11
May/12

FASHION IN FILM FESTIVAL: IF LOOKS COULD KILL: MILDRED PIERCE

11
May/12

Kate Winslet takes on iconic role first played by Joan Crawford in HBO miniseries MILDRED PIERCE

SEE IT BIG! MILDRED PIERCE (Todd Haynes, 2011)
Museum of the Moving Image
35th Ave. at 36th St., Astoria
Sunday, May 13, free with museum admission of $10, 4:00
718-777-6800
www.movingimage.us
www.hbo.com

Clearly, the Museum of the Moving Image has a wicked sense of humor. Last Mother’s Day, the Astoria institution screened all five and a half hours of Todd Haynes’s splendid HBO version of Mildred Pierce, and they’re doing it again this Mother’s Day at 4:00, this time as the conclusion to the Fashion in Film Festival: If Looks Could Kill — and right after a 1:00 screening of the Joan Crawford original.

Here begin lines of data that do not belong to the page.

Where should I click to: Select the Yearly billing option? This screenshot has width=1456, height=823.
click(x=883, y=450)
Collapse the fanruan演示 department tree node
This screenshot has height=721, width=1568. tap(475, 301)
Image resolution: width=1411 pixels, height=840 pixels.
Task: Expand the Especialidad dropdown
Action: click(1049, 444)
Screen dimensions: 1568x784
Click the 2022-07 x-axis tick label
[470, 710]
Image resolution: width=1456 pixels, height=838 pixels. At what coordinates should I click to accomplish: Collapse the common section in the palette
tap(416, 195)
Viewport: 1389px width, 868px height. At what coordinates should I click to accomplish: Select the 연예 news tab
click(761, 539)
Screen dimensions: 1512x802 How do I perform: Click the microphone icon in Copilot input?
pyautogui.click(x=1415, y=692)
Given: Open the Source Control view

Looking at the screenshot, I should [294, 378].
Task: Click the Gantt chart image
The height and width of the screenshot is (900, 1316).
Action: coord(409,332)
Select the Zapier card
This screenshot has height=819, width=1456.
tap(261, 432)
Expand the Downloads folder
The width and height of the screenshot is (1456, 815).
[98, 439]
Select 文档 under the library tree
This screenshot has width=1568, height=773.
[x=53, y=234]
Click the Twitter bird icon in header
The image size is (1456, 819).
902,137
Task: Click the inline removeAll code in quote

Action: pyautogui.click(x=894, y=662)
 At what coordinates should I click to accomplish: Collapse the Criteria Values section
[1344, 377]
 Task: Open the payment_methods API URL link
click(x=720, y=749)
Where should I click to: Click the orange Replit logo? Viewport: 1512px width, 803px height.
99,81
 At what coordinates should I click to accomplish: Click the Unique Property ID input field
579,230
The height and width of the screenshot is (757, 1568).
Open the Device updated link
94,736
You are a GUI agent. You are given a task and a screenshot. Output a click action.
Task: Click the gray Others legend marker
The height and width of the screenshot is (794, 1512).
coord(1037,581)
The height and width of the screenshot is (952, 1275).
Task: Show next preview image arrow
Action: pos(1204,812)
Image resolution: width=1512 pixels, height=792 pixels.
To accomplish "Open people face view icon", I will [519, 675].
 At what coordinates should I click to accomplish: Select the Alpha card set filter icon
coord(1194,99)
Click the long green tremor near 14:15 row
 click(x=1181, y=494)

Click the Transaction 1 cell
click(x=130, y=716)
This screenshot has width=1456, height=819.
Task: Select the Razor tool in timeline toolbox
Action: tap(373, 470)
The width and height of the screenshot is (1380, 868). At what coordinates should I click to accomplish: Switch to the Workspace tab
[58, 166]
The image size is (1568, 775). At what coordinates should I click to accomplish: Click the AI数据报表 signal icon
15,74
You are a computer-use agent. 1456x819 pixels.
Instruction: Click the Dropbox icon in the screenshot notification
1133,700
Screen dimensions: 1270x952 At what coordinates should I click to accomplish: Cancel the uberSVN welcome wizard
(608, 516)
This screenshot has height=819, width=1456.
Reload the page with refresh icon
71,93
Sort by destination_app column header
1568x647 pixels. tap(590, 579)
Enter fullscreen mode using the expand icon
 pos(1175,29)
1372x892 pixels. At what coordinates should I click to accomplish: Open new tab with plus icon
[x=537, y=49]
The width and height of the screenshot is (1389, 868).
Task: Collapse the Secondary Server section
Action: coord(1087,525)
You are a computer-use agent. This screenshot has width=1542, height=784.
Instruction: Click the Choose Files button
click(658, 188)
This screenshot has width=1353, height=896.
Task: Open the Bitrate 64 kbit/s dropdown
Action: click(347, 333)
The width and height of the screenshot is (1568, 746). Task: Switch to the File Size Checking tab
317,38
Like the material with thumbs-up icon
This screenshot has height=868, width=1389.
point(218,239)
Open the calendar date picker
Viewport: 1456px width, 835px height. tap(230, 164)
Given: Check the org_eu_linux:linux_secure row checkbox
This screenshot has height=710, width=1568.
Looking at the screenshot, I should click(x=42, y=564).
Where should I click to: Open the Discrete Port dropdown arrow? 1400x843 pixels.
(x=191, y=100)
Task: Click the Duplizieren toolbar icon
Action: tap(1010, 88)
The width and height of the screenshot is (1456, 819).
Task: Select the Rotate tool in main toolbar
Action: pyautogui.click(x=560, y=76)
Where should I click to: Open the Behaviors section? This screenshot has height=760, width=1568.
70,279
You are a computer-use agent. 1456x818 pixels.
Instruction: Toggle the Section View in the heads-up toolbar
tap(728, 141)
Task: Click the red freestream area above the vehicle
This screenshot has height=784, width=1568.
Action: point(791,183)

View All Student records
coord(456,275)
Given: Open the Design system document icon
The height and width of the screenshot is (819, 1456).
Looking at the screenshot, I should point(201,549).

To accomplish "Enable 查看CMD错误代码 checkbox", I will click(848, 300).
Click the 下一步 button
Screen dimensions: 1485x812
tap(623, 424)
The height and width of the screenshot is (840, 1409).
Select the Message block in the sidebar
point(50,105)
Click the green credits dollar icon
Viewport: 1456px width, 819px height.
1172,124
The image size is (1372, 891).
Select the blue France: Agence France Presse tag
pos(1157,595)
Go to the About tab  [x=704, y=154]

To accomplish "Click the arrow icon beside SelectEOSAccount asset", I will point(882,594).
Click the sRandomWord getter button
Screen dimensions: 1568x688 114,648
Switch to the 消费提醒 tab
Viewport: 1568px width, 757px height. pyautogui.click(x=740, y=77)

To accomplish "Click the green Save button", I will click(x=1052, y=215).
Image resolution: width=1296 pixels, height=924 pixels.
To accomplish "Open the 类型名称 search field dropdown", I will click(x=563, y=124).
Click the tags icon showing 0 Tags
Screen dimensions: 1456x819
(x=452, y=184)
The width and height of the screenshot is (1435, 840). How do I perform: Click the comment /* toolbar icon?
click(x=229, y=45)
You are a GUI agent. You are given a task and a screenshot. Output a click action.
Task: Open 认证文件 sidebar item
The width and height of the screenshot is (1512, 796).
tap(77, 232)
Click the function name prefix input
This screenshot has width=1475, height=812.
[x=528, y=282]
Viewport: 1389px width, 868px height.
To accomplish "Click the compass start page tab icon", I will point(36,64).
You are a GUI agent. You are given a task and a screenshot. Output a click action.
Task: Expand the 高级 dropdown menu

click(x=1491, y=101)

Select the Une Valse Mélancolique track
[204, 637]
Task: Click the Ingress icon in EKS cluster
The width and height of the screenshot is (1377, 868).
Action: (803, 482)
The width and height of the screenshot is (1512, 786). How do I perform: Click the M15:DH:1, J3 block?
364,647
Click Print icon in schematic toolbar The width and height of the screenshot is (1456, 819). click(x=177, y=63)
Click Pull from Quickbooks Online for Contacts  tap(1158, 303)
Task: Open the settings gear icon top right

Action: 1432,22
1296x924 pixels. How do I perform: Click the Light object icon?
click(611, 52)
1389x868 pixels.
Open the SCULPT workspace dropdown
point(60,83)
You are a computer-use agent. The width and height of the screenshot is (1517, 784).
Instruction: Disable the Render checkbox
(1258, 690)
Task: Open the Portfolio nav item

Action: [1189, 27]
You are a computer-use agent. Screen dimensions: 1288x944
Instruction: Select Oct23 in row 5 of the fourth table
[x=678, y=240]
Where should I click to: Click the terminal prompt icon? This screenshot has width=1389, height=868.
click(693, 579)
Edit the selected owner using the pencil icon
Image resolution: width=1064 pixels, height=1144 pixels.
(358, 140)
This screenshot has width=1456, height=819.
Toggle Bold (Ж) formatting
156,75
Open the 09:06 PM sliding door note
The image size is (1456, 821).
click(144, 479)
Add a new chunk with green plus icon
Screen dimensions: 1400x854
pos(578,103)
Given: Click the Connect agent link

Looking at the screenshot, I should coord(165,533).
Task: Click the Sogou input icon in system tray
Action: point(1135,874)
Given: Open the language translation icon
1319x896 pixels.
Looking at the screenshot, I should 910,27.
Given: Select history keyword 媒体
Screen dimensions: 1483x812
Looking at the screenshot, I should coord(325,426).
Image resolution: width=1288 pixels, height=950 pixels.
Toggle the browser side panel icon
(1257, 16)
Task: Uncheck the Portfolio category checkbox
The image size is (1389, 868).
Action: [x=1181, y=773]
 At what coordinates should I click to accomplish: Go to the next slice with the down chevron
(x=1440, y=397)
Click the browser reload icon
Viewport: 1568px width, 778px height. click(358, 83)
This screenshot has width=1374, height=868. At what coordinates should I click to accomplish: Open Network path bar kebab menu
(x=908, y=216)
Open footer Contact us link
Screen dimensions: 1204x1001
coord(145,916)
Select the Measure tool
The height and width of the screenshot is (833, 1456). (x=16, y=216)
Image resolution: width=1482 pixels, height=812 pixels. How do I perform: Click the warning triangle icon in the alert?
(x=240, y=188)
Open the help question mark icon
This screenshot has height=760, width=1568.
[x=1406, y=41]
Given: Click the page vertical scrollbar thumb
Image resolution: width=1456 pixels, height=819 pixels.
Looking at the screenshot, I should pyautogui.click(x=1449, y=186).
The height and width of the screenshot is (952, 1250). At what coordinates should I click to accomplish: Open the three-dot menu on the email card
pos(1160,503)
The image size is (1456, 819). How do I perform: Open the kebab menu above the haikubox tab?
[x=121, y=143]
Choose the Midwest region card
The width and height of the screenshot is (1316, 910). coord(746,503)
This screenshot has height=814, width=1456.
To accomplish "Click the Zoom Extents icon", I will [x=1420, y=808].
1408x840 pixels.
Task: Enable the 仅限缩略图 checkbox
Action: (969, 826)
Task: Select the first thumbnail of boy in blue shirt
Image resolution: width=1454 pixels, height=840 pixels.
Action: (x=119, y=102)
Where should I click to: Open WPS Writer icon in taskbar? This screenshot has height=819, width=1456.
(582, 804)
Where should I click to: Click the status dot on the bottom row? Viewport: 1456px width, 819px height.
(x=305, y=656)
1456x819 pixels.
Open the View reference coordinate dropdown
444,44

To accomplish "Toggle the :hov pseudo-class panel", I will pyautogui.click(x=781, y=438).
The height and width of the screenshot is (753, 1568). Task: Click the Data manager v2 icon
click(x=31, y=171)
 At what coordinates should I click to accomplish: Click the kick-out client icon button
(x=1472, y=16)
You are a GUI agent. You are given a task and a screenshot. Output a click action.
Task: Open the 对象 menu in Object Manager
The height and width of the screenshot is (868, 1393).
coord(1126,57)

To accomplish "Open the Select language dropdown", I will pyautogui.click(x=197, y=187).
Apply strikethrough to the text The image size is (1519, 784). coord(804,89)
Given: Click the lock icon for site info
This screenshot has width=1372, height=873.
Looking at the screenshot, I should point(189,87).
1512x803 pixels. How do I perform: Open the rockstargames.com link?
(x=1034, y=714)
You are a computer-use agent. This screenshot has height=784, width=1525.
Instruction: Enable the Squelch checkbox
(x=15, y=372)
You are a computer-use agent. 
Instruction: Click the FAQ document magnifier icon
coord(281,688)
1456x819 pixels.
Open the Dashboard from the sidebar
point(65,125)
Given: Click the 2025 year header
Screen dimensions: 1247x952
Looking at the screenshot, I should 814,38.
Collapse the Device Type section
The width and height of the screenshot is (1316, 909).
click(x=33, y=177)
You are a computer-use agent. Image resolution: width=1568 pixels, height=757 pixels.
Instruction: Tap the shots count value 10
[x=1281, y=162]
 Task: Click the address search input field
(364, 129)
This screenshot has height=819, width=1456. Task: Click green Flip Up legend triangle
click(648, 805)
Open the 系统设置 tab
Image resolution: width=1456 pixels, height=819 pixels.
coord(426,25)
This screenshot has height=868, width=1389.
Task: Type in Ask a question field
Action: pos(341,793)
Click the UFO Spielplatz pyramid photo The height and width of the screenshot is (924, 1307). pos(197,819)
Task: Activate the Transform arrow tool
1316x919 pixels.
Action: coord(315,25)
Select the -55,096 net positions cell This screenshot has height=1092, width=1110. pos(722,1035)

This new Mildred Pierce is less a remake of Michael Curtiz’s 1945 noir, which earned Crawford a Best Actress Oscar for the title role, than a more faithful retelling of James M. Cain’s 1941 novel about a dedicated mother who cannot see through the deception of her awful, terrible, miserable, horrible, conniving daughter. Kate Winslet is stoic as Mildred, who, after her husband, Bert (Brian F. O’Byrne), leaves her for another woman, starts working as a waitress to help take care of her two children, especially her piano-prodigy daughter, Veda (first played by Morgan Turner, then Evan Rachel Wood when she’s older). Soon after Mildred’s pies become extremely popular, she opens up her own restaurant, with the help of Bert’s former business partner, Wally Burgan (James LeGros), who doesn’t mind getting a little something extra from Mildred. Mildred starts living a more exciting life, gallivanting around with would-be playboy Monty Beragon (Guy Pearce), but her happiness is continually thwarted by her undying, undeserving love for her daughter, who does not return the feeling but is more than content to take her mother’s money. Haynes and cowriter Jon Raymond focus on the characters instead of the camp, coming up with a compelling and involving depression-era tale that will break your heart over and over again. The Fashion in Film Festival, which examines clothing, crime, and violence in movies, also includes Abel Ferrara’s Ms. 45 on Friday and Alfred Hitchcock’s Marnie and John M. Stahl’s Leave Her to Heaven on Saturday.